Among the lines of the records, please find those that contain the word "Lovački" and copy them.
━━━━━ RECORDS PROVIDED
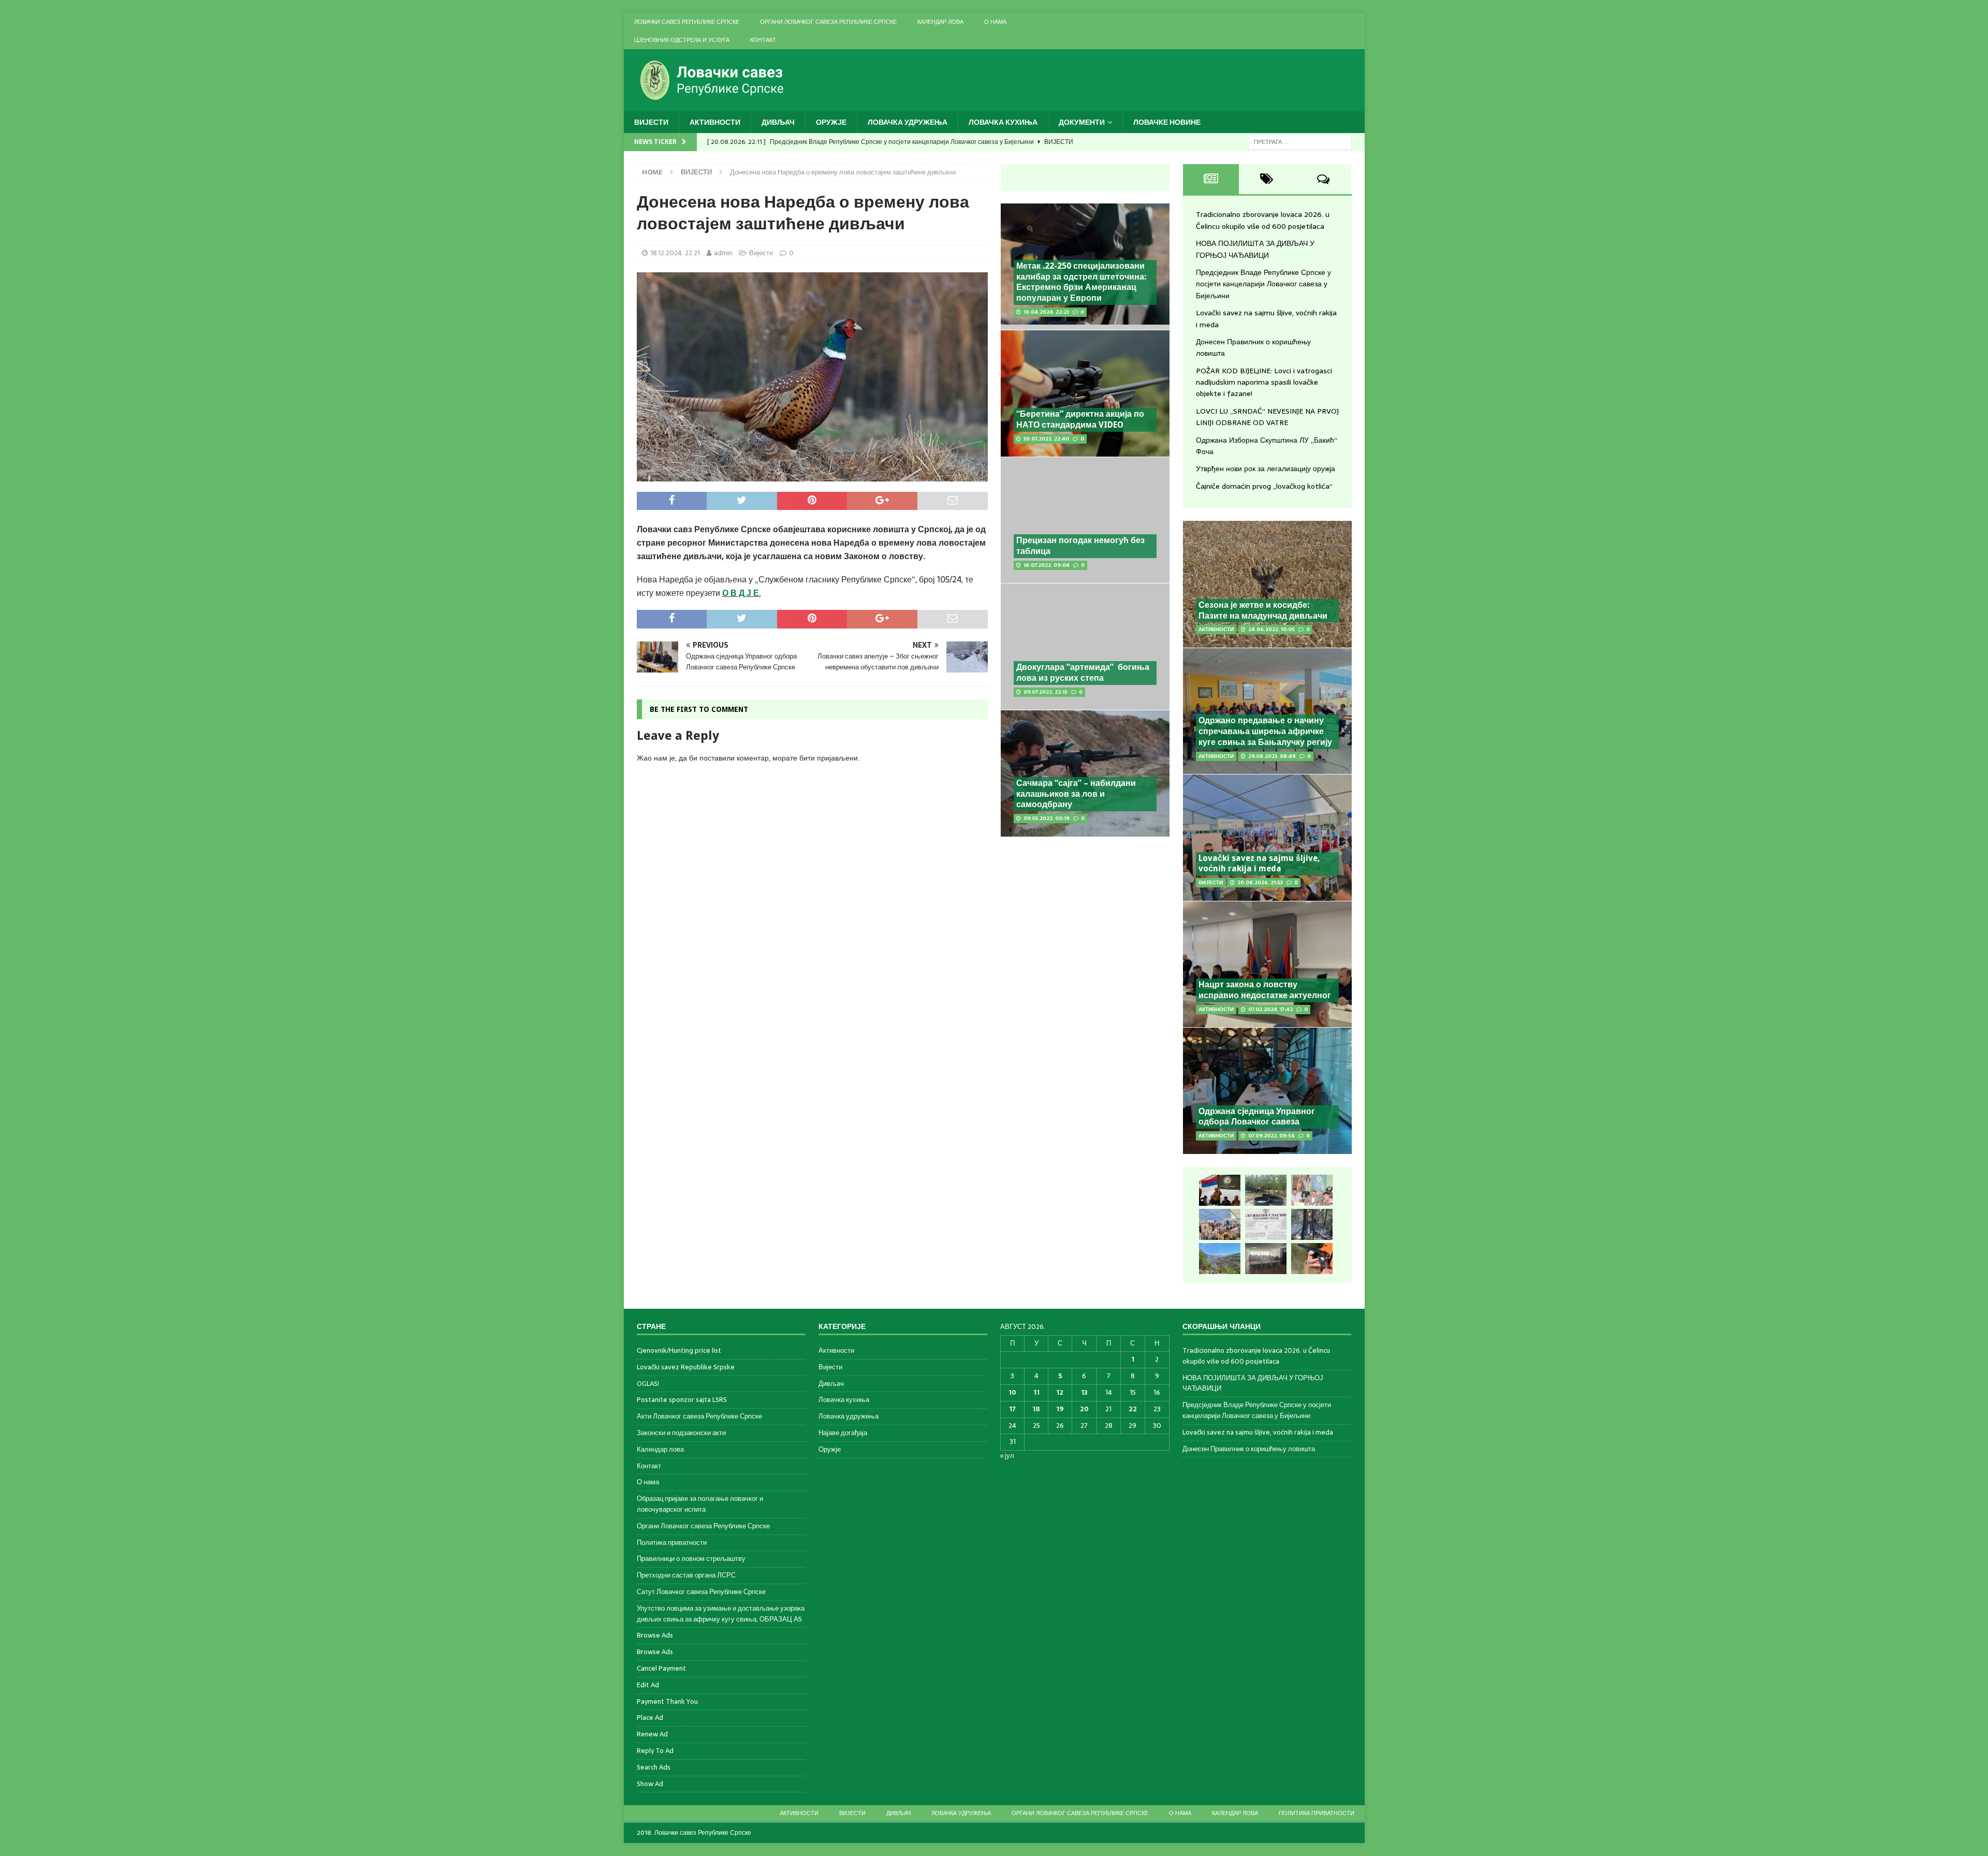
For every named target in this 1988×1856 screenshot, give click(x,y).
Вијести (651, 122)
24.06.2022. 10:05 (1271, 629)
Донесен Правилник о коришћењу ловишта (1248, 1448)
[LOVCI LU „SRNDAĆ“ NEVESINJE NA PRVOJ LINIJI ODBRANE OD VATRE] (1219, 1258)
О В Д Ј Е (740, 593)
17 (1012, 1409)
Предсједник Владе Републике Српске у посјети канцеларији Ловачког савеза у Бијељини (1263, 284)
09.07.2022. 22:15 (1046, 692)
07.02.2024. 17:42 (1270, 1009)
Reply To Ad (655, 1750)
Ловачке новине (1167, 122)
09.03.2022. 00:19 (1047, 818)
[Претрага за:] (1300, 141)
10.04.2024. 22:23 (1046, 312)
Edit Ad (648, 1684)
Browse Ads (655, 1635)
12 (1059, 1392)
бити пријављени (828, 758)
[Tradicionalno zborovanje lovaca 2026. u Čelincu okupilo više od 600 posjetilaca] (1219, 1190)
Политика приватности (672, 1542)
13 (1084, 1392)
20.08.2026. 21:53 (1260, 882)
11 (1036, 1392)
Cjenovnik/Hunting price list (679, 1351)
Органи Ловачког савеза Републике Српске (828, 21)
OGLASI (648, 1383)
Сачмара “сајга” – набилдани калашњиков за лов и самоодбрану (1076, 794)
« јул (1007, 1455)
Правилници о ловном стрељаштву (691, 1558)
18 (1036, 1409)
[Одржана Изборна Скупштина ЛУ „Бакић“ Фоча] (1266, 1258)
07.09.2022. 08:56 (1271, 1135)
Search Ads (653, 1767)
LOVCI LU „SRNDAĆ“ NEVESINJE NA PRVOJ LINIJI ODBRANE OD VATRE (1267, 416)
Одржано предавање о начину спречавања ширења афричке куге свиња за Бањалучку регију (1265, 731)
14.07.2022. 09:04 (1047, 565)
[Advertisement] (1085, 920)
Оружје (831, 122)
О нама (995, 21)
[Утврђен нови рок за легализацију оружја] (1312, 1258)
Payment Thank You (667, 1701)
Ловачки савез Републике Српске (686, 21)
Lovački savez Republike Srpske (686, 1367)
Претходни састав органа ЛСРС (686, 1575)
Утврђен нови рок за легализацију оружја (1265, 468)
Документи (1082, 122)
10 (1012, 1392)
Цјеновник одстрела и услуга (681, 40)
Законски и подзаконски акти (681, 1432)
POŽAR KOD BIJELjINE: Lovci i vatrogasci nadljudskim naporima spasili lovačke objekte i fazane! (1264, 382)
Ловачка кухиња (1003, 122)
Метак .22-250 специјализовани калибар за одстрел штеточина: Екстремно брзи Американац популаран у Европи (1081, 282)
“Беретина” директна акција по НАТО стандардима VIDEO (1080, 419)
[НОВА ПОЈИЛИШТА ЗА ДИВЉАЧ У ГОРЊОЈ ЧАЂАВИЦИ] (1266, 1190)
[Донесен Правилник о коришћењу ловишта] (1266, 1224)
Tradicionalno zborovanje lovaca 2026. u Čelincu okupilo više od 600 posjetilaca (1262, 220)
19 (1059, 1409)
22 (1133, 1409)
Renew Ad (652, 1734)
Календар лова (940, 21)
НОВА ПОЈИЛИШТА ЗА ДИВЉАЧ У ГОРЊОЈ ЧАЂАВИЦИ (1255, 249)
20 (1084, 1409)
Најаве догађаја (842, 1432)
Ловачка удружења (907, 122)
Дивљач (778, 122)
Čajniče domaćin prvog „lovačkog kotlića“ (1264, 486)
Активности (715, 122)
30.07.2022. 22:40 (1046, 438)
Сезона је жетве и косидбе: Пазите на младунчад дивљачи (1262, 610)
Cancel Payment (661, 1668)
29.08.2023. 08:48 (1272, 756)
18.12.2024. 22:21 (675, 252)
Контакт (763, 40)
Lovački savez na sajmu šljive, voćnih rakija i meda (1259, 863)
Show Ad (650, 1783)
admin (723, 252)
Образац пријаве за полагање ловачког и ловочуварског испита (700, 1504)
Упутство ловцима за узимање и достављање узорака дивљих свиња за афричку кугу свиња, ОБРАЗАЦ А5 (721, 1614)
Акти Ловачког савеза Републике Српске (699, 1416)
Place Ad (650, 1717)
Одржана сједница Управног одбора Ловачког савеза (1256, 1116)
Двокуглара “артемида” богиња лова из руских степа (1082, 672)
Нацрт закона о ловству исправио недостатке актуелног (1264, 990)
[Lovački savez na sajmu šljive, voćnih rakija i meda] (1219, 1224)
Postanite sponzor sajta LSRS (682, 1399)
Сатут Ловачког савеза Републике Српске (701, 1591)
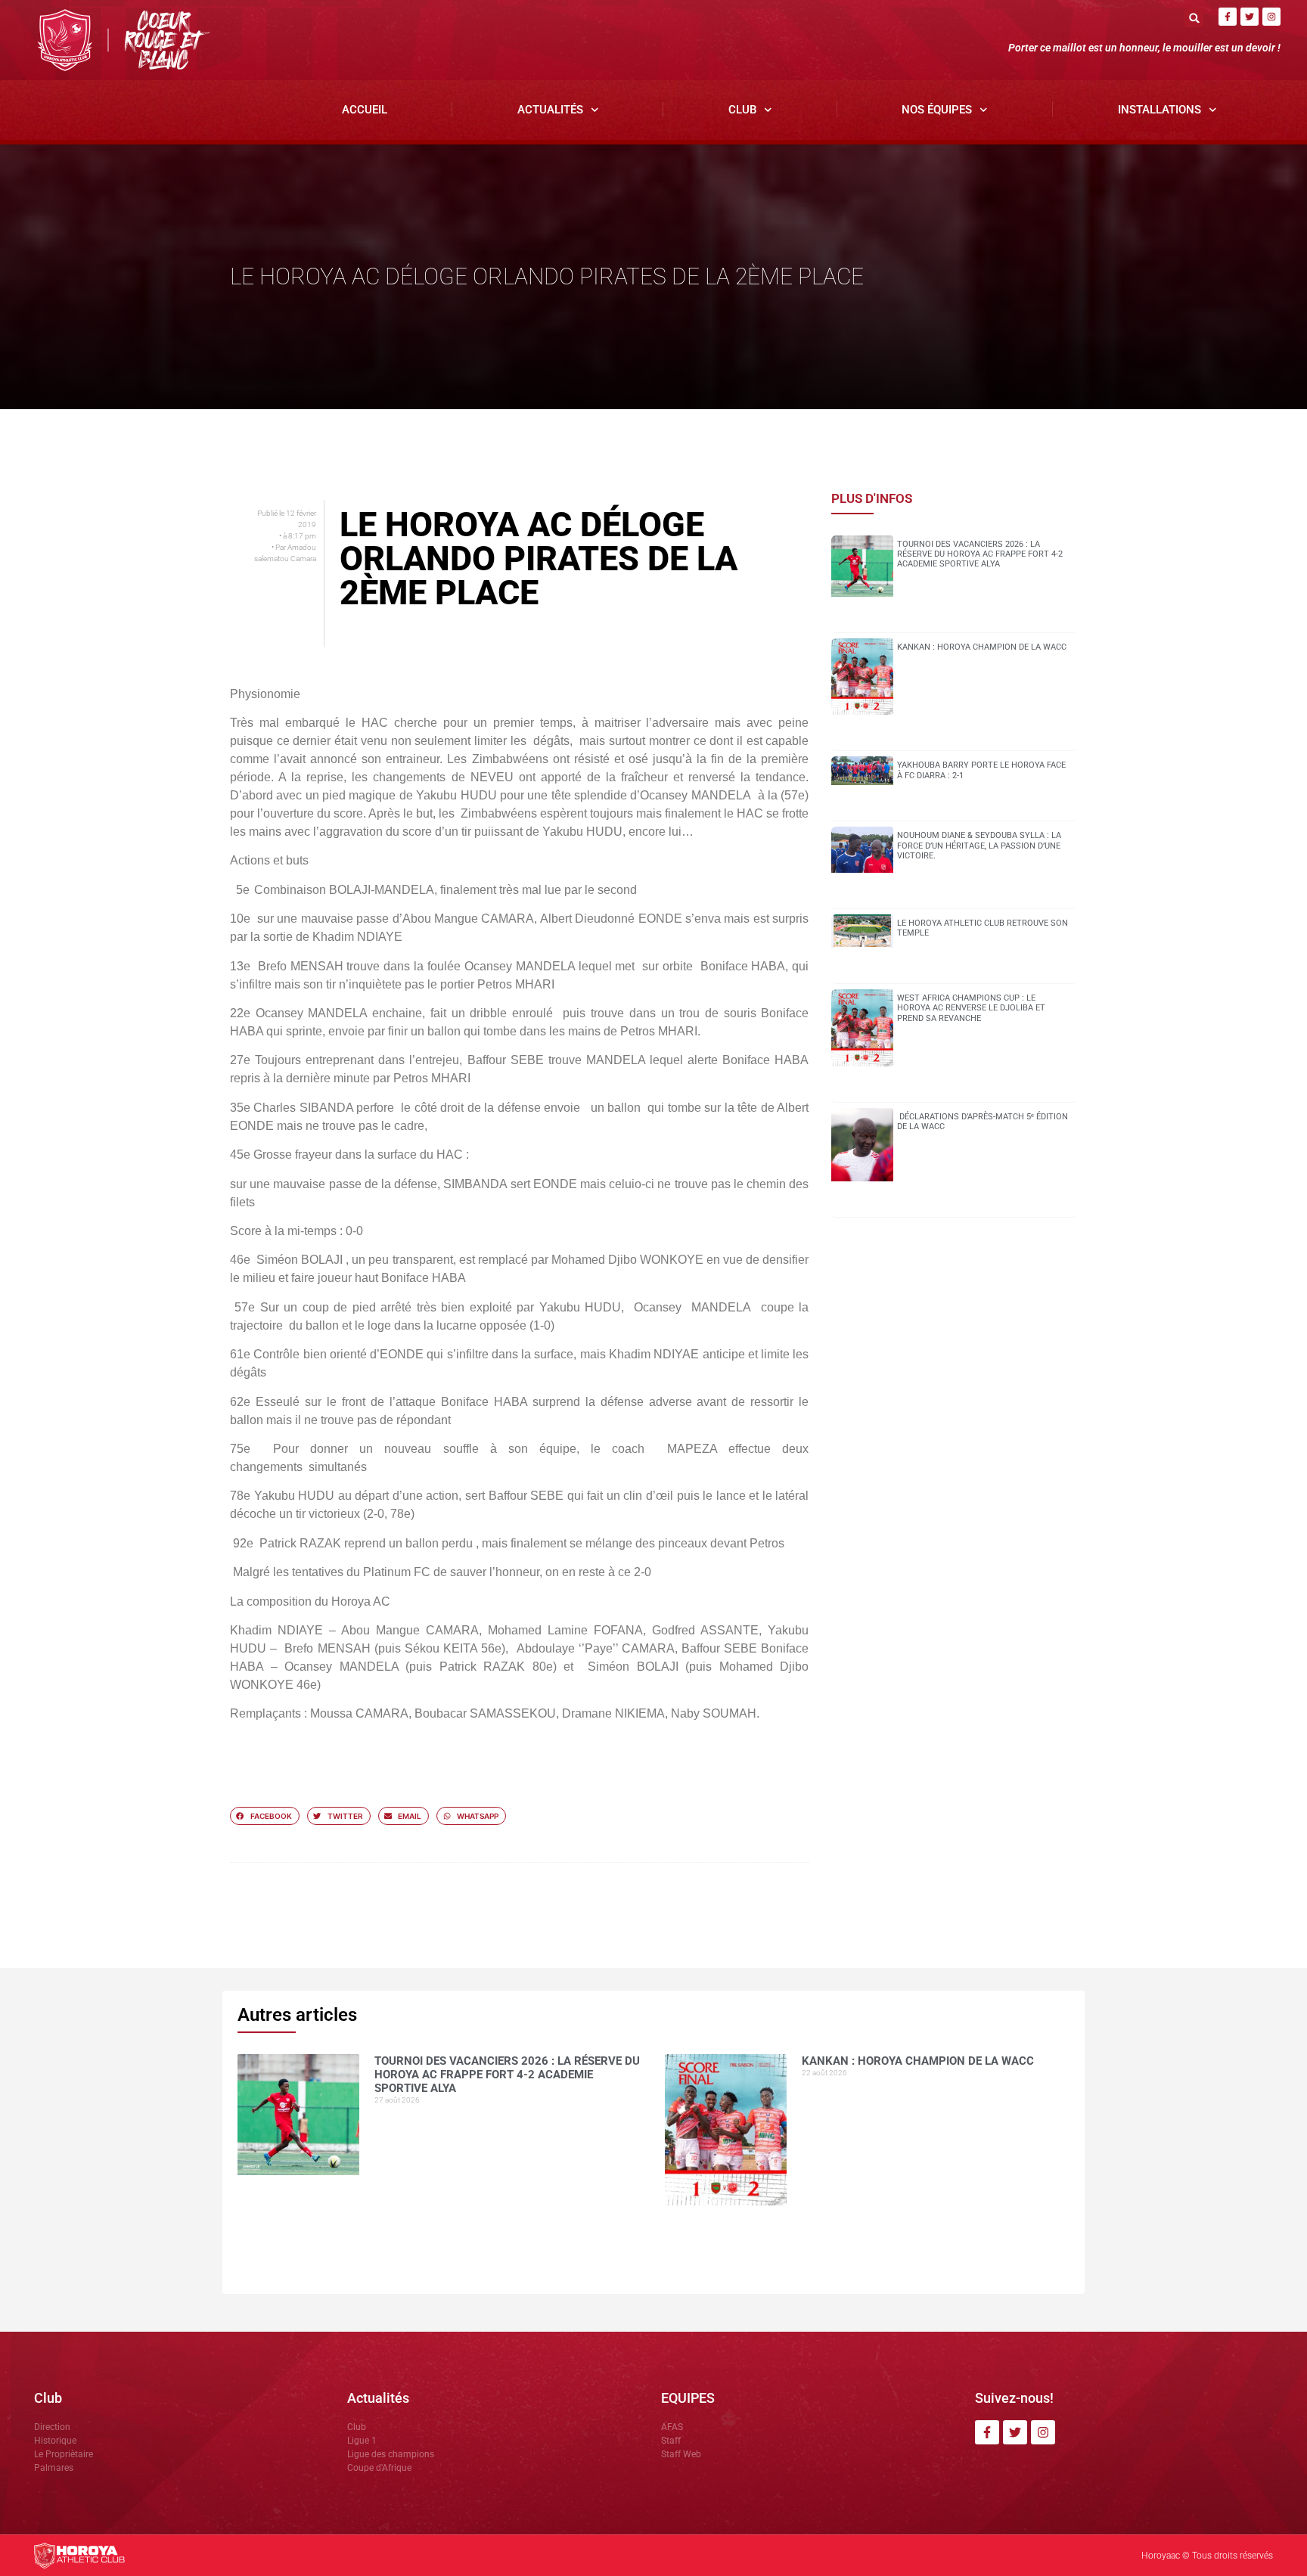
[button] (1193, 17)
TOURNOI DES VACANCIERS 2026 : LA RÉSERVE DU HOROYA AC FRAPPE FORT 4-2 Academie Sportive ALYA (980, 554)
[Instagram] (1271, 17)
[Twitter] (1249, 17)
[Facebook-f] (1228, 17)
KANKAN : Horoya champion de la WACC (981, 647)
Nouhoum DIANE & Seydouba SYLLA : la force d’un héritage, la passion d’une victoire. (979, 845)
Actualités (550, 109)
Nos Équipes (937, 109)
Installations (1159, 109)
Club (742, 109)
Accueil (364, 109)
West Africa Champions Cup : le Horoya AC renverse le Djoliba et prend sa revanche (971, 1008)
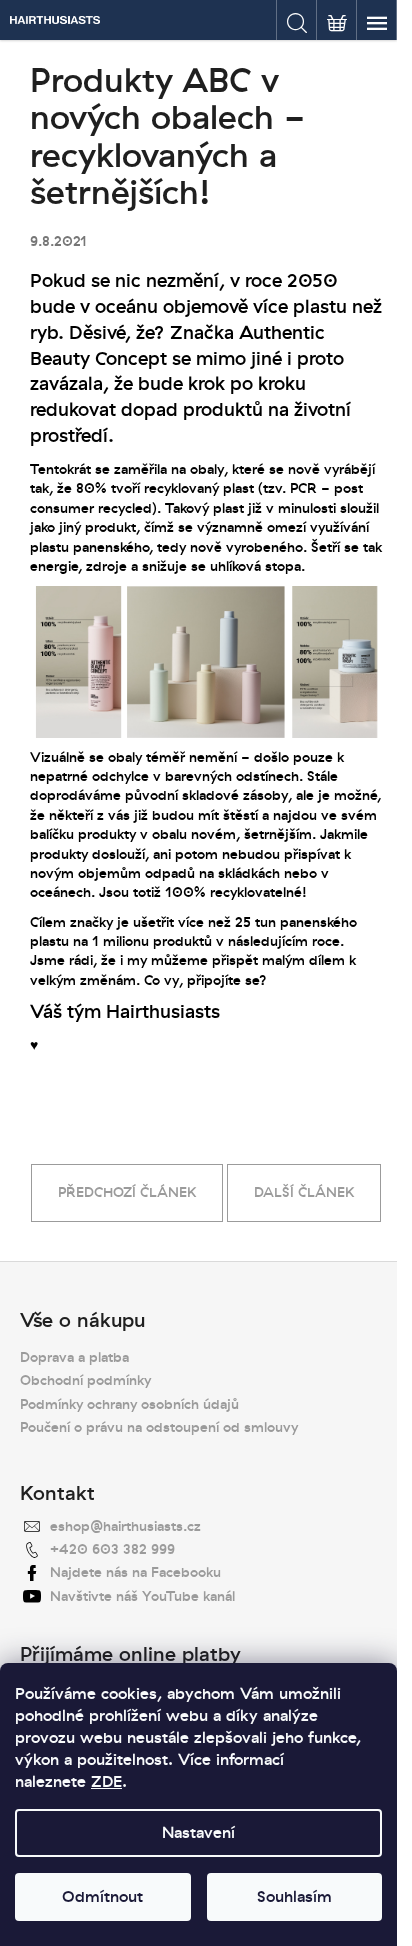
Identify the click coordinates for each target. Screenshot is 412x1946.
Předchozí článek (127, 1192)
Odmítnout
━━━━━━━━━━
**WRITTEN ANSWER:**
Lovački savez Republike Srpske (686, 1367)
Lovački savez na sajmu šljive, voćnih rakija i meda (1259, 863)
[Lovački savez na sajmu šljive, voćnih rakija i meda] (1219, 1224)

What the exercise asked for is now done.